Six proprioceptive channels — memory, affect, time, ethics, identity, continuity — read by the model at every layer through ReZero-gated cross-attention. Under direct conflict with the text, the channel wins; and a model born with the channel learns a better base language model than channel-less controls of the same size. We report it as what it is — a measured property at toy scale, not a product — with a paper and the limits up front.
alpha gates open and sustain (0.06 → 0.928 from scratch), ablation distance > 0.The strong claim of MARS — Multi-channel Architecture for Real-time Subjectivity — is that the channels are a new architectural category, not a fine-tuning trick. tinyMARS tests that claim two ways.
Track 1 — from scratch: train the channels into a 145M decoder from layer one, with no pretrained backbone underneath, and ask whether they become causal in generation. Track 2 — frozen base: graft the channels onto a frozen Gemma 4 E2B through a trained adapter, and ask whether the mechanism of injection decides what the channels can do.
The public repository holds the code, methodology, evaluation suite, training/eval logs and per-iteration metrics for all six iterations. Built by Mario Gutierrez at Celiums Solutions LLC — Track 1 on an H200 (2026-05-02 → 05-04), Track 2 on a Cloud TPU v5e (2026-05-29 → 06-01). github.com/terrizoaguimor/tinymars
Six channels carry state that the decoder reads at every layer through a ChannelInjection block. Each injection is gated by a ReZero alpha that starts at zero and learns its own contribution.

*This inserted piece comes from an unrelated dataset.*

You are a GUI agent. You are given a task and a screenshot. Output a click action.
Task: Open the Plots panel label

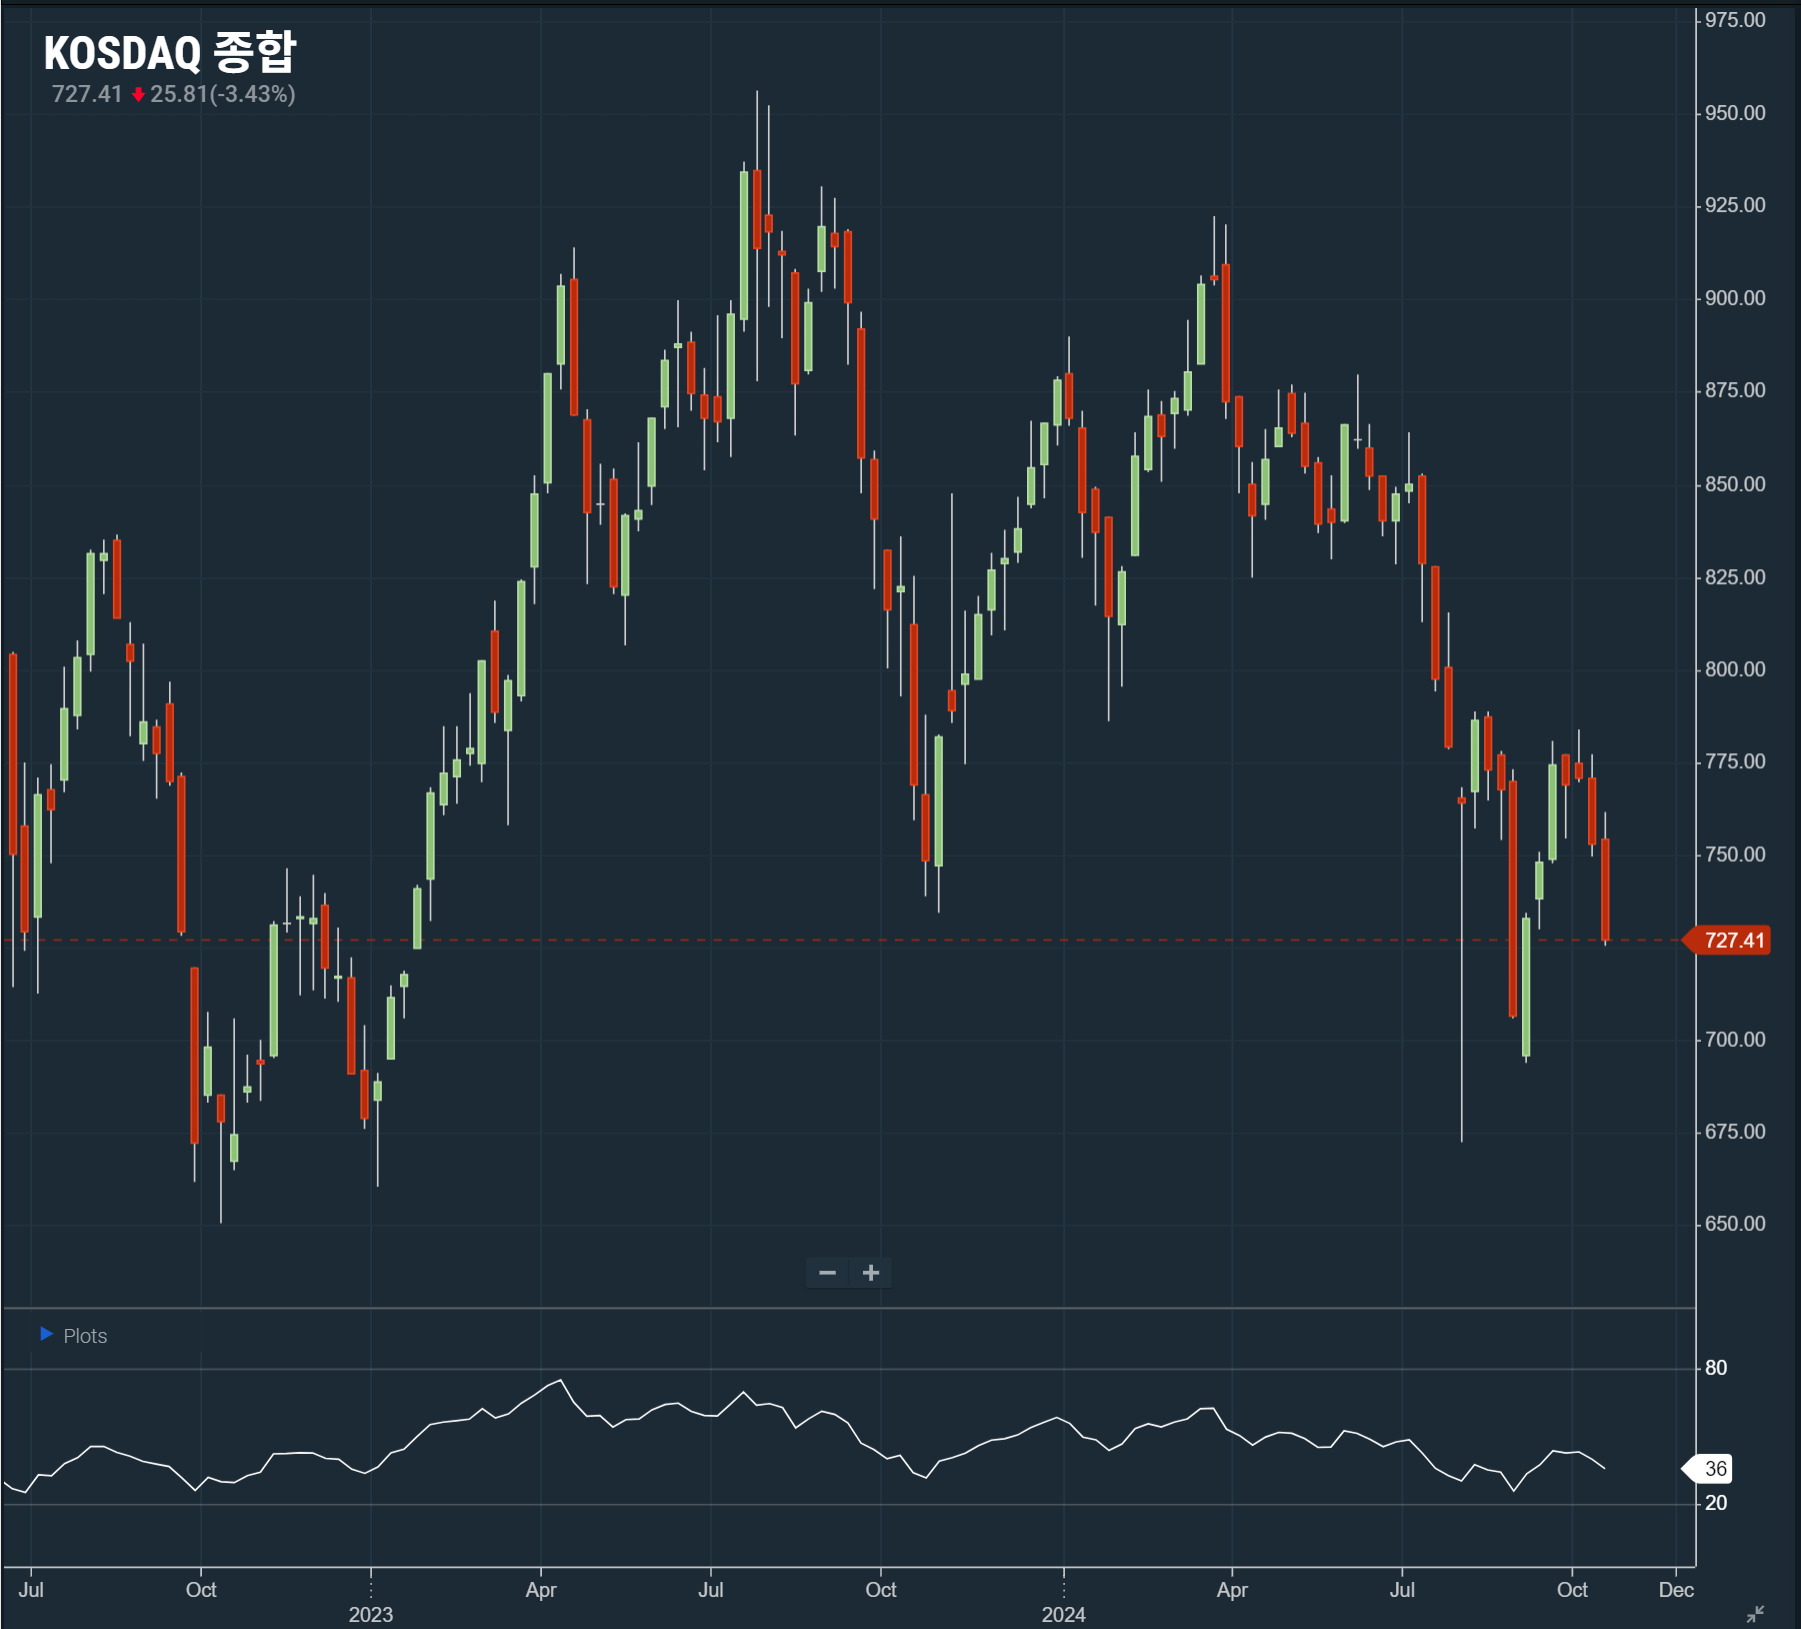(x=85, y=1336)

BGE-M3 (1024-d multilingual embeddings) provides the channel features. RoPE handles positions. Standard 32 K BPE tokenizer, custom-trained from scratch on the tinyMARS corpus.

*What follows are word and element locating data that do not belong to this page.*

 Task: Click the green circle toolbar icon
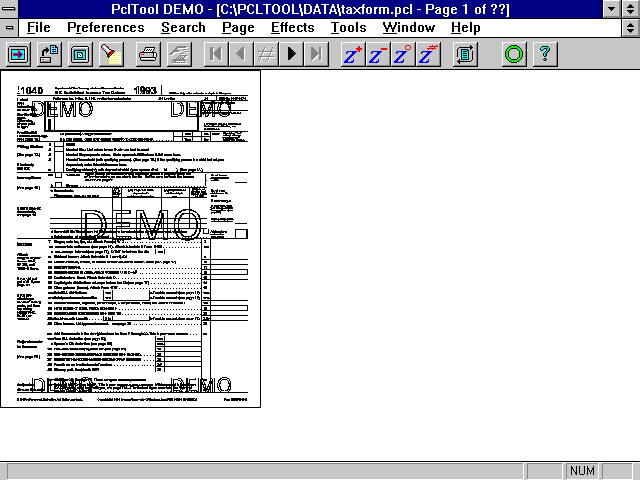pos(513,54)
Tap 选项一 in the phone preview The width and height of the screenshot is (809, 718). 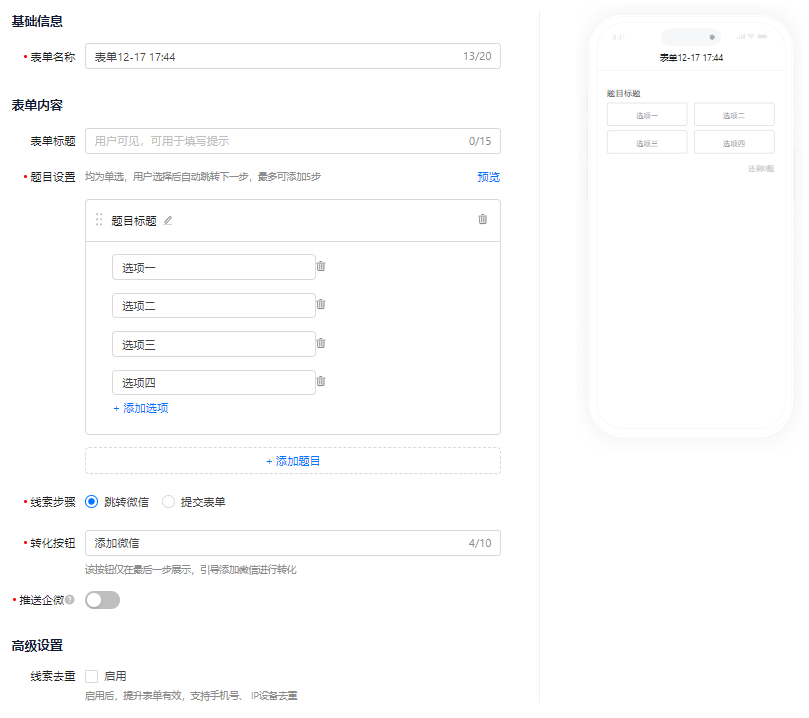pyautogui.click(x=646, y=114)
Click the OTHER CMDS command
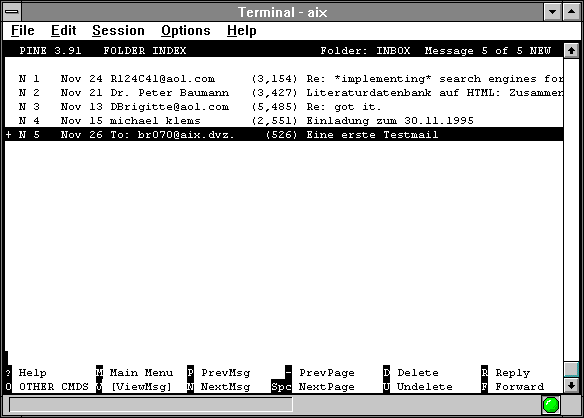The image size is (584, 418). coord(54,386)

Long-horizon recall vector. The model carries what was learned over prior turns and episodes into the current generation step.
PAD-quadrant state (pleasure · arousal · dominance). The strongest channel-causal signal after iter 4 corpus expansion.
Circadian and episodic temporal indexing. The generation has a sense of when the request is happening.
Channel state reflecting the agent's current ethics posture. Generation reads it at every layer; channels never see the prompt directly.
Agent-level identity vector. The same prompt with different identity vectors produces different responses — that is the architectural claim made testable.
Cross-session continuity signal. Threads, resumed-from anchors, and the substrate's sense of being the same agent across time.
Track 1 trained the channels from scratch on an H200 and chased channel causality through four iterations. Track 2 moved to a frozen Gemma 4 E2B on a Cloud TPU and iterated the injection mechanism twice. Numbers are from the per-iteration metrics and the dual-judge eval in the repo.
Track 1 — native channels, from scratch (H200)
| Iteration | Steps | Eval loss | Affect pass-rate | alpha_l2 | Note |
|---|---|---|---|---|---|
| Iter 1 | — | — | — | — | Smoke test · custom tokenizer trained from scratch. |
| Iter 2 | — | — | — | — | Channel injection wired. Replay over skills + papers. |
| Iter 3 | 7,687 | — | 40 % | — | 20-test ablation suite first run. 6 h on H200. |
| Iter 4 | 19,073 | 1.47 | 80 % | 0.323 | + ~210 K rows of affect-rich dialog. 15 h on H200. |
Track 2 — frozen Gemma 4 E2B + adapter (Cloud TPU v5e)
| Iteration | Injection mechanism | alpha_l2 | Headline result | Verdict |
|---|---|---|---|---|
| Iter 5 | FiLM gated bias | 0.876 | Acts as a tone knob: continuity helped, content flat, temporal hurt. | H_partial |
| Iter 6 | real multi-token cross-attention | 0.672 | Reads content: temporal 24 % → 74 %; mean win-rate vs ablation 54.7 % → 62.3 %. | refutes (0/6 sig) — mechanism confirmed, underpowered |
Iter 5 → Iter 6 · per-capability win-rate (MARS vs zero-channel ablation, clean judge)
| Capability | Iter 5 (FiLM) | Iter 6 (x-attn) | Δ |
|---|---|---|---|
| temporal | 24 % | 74 % | +50 |
| ethical | 57 % | 66 % | +9 |
| memory | 54 % | 60 % | +6 |
| affect | 72 % | 76 % | +4 |
| identity | 56 % | 55 % | ~flat |
| continuity | 65 % | 43 % | −22 |
| mean | 54.7 % | 62.3 % |
The mechanism swap traded register for content, exactly as predicted: cross-attention fixed temporal reasoning but gave up the narrative-continuity edge the global bias had. No capability clears strict significance — the signal is real but underpowered, not absent.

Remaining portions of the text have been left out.